Open Data Access#

The Allen Institute for Neural Dynamics (AIND) is committed to FAIR, Open, and Reproducible science. We therefore share all of the data we collect publicly with rich metadata as near to the time of collection as possible. We share data at all stages of the data lifecycle, including preliminary data collected during methods development, processed data that we are actively improving, or highly curated data used in a publication.

In addition to sharing curated datasets with modality-specific NIH data archives like DANDI and BIL, we are also excited to share all of our data in one public S3 bucket generously hosted by the Registry of Open Data on AWS.

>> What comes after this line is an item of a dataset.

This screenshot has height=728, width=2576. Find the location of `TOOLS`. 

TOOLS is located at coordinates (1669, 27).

All data is stored here: s3://aind-open-data

Bucket Organization#

AIND’s mission to share data early with full reproducibility has significant implications on how data and metadata should be organized and represented. Organizational principles include:

  • Immutability: once data is collected it should not be touched to ensure reproducibility.

  • Metadata Accessibility: metadata must be trivial to find and read for humans and machines.

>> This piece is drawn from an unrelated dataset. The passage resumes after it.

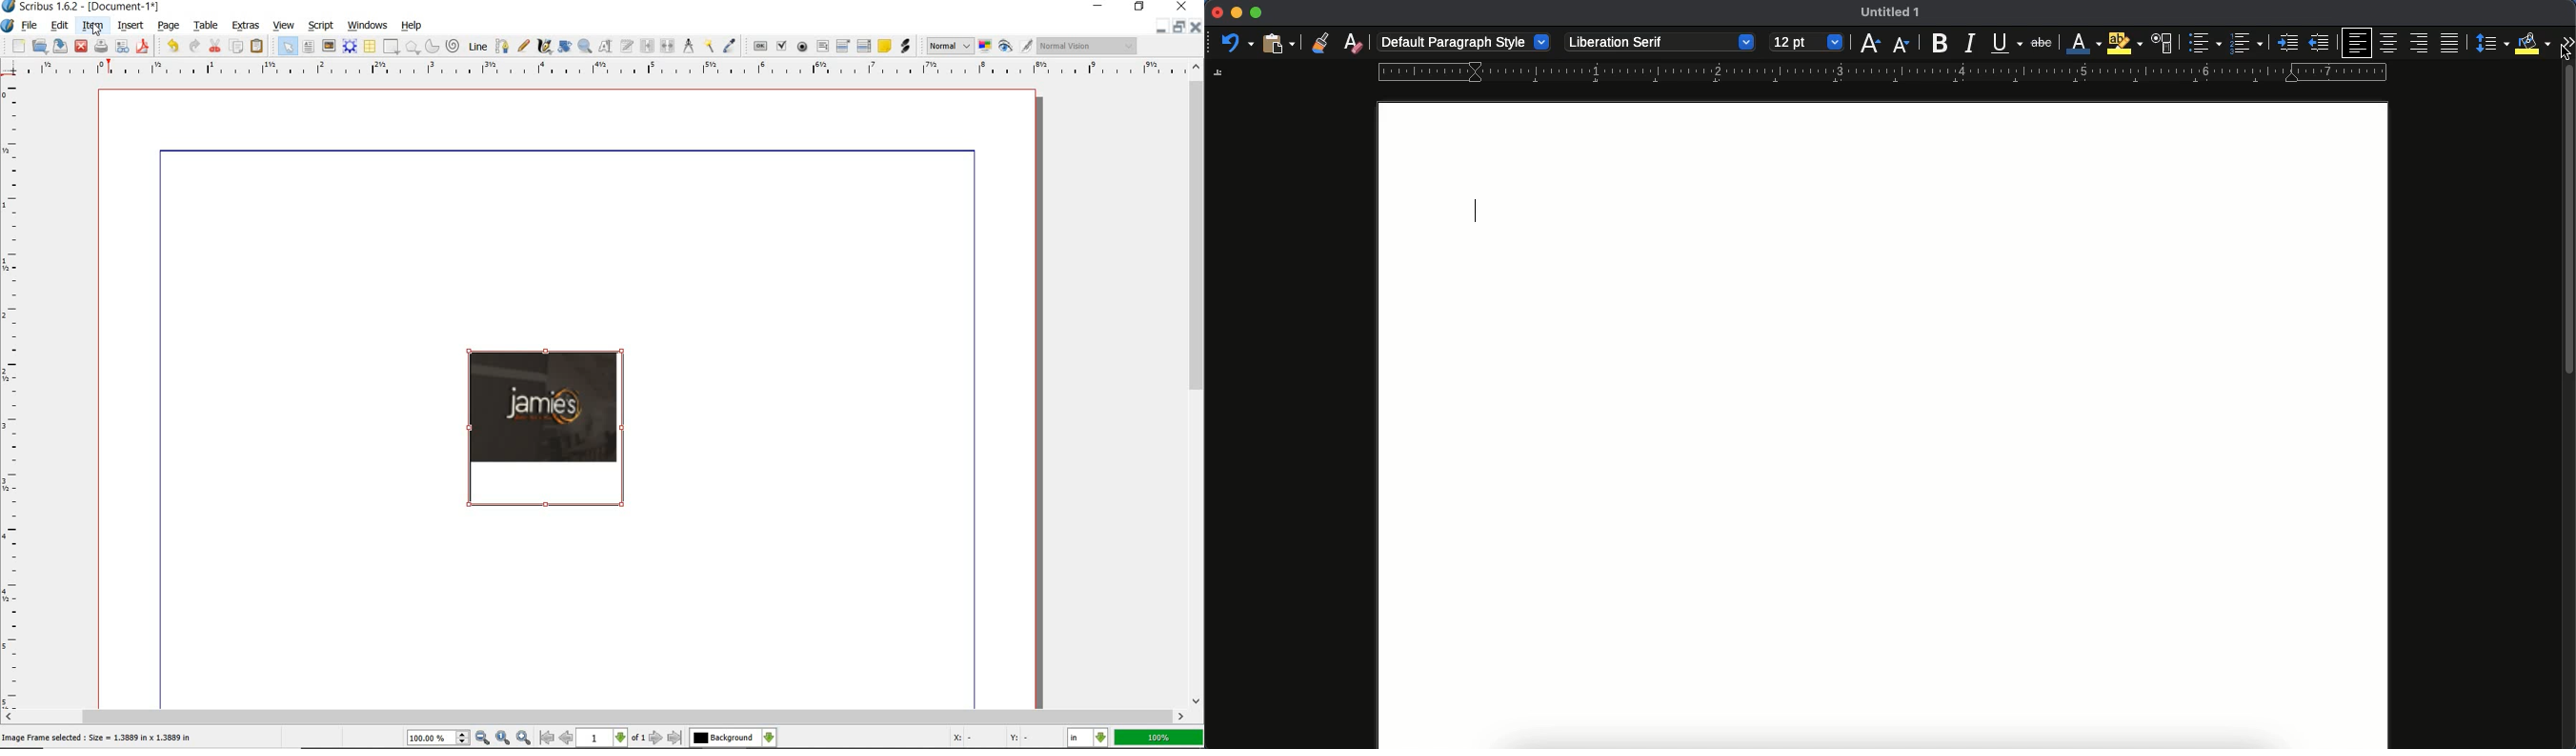  I want to click on bullet, so click(2204, 43).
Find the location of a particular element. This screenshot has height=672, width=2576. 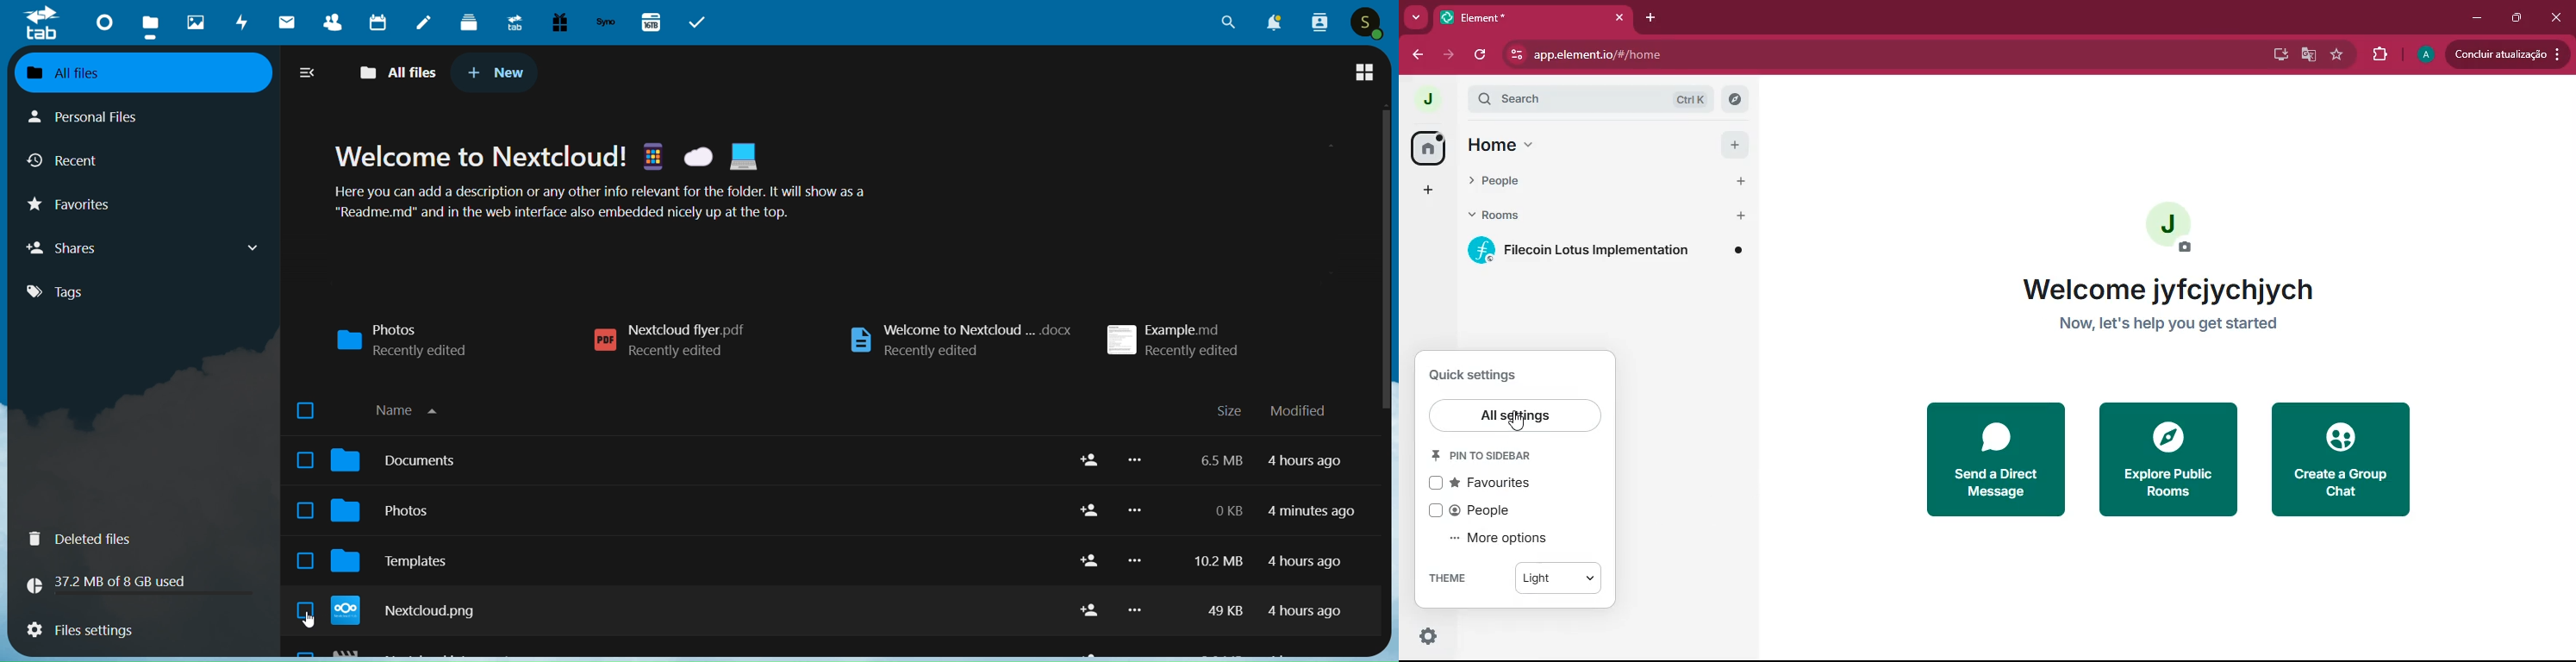

favourites is located at coordinates (1489, 484).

  • Cloud Compatibility: data should be stored in cloud-friendly formats.

Based on these principles, s3://aind-open-data is organized as a flat list of data assets, where a data asset is simply a logical collection of files. Derived data assets are separate from their source assets, meaning they are not stored in the same path or directory.

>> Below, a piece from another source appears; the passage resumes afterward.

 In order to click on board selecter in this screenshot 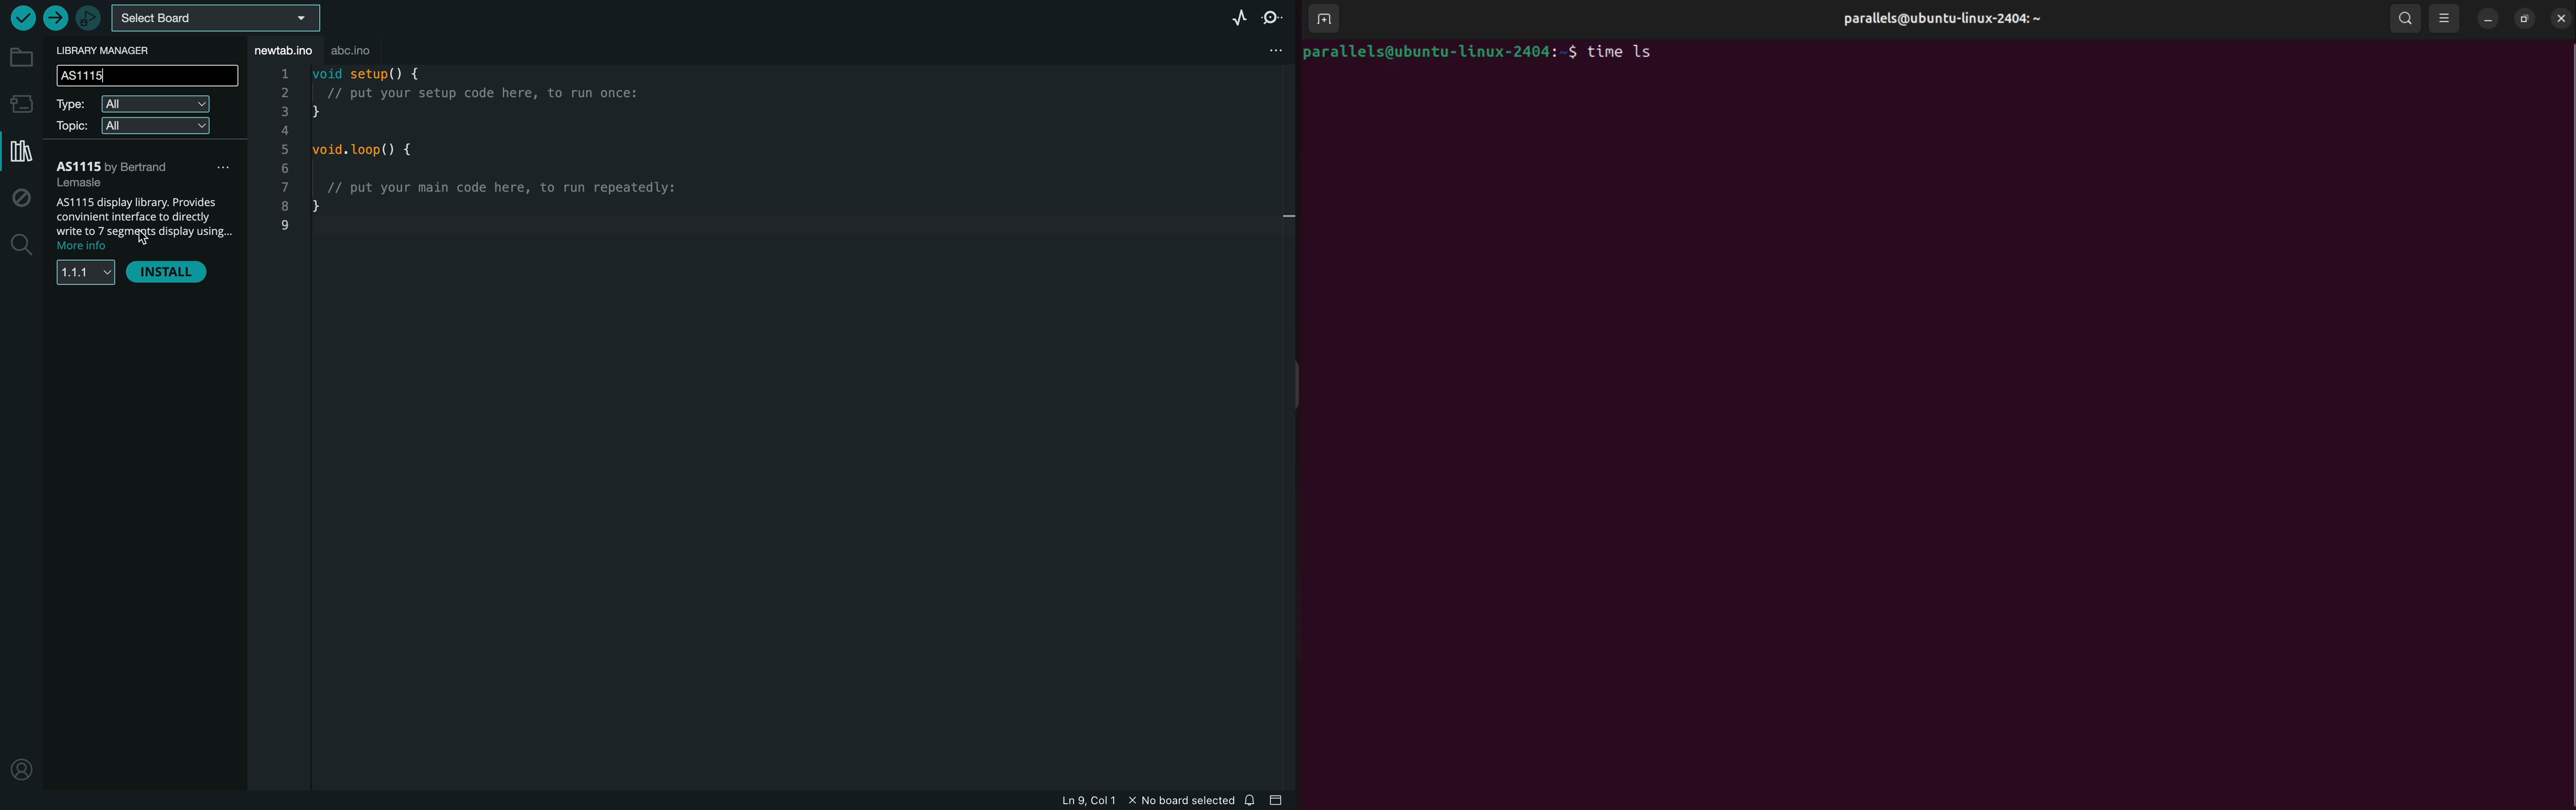, I will do `click(215, 19)`.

Inspired by BIDS and the HCA metadata schema, metadata describing a data asset is stored as sidecar JSON files that live adjacent to the data they describe. These JSON files conform to the schemas defined in aind-data-schema.

As soon as possible, data in this bucket are stored in cloud-friendly formats, including NWB-Zarr for physiology and OME-Zarr for imaging. We aspire to produce data in these formats at the time of acquisition.

Naming Conventions#

Raw data assets are named:

<modality>_<subject-id>_<acquisition-date>_<acquisition-time>

Derived data assets are named:

<source-data-asset-name>_<label>_<acquisition-date>_<acquisition-time>

A raw extracellular ephys asset would look like this:

ecephys_123456_2022-12-12_05-06-07/
    ecephys/
        <ephys data>
    behavior/
        <video data>
    data_description.json
    subject.json
    procedures.json
    processing.json
    rig.json
    acquisition.json

A spike-sorting result asset would look like this:

ecephys_123456_2022-12-12_05-06-07_sorted-ks25_2022-12-12_06-07-08/
    sorted/
        <sorted ephys data>
    data_description.json
    subject.json
    procedures.json
    processing.json
    rig.json
    acquisition.json